Ask the Audiologist

Auditory Brainstem Response (ABR)

The ABR test is a useful diagnostic tool for measuring hearing when more conventional hearing tests cannot be used.

The ABR test is reliable, objective, noninvasive and painless. Brain wave activity in the auditory centers of the brain is recorded in response to a series of clicks presented to each ear. Thus, the ABR test indirectly estimates the level of hearing in the peripheral auditory system (middle ear and inner ear).

Because of the nature of this testing procedure, the ABR test does not rely on any form of subjective response from the individual being tested. It is virtually unaffected by the use of anesthesia or sedation, or whether the patient is asleep or attentive.

ABR can be used:

  • as a screening procedure for newborns who are at risk for hearing loss.
  • as a diagnostic tool to identify infants and small children with a hearing loss.
  • to estimate hearing levels in difficult to test patients, i.e., mentally retarded, autistic, developmentally delayed.
  • to evaluate patients with suspected retrocochlear pathology.
  • to evaluate patients with Meniere's disease or similar disorders.
  • intra-operative monitoring (Neurological patients).
  • as a prognostic indicator for patients with head trauma.

Test Procedure:
The ABR test is performed on an individual who is resting quietly or in a sleep state. Mild sedation may be used, when necessary, under a physician's supervision. A series of clicks are presented to each ear through special earpieces inserted into the ear canals. The audiologist can vary the intensity of the clicks. The individual wears a headband which records appropriate brain wave activity. The averaging computer in the ABR unit then analyzes the information and it is compared to normal responses. This procedure does not cause any discomfort to the person. The test takes approximately one to two hours.

Task goal: Translate this sentence from the ABR hearing test text into Spanish: "The ABR test is reliable, objective, noninvasive and painless." The data come from a different source than this text.

Input data:
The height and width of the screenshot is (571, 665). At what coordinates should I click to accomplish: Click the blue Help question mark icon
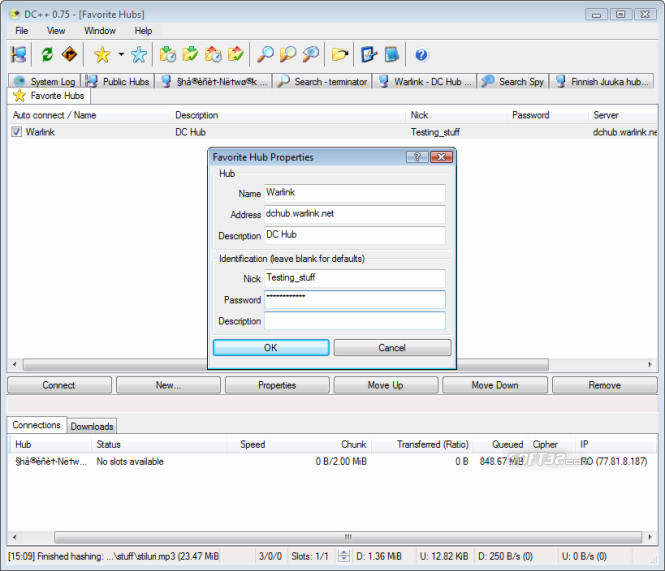click(x=421, y=55)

Answer section: La prueba ABR es fiable, objetiva, no invasiva e indolora.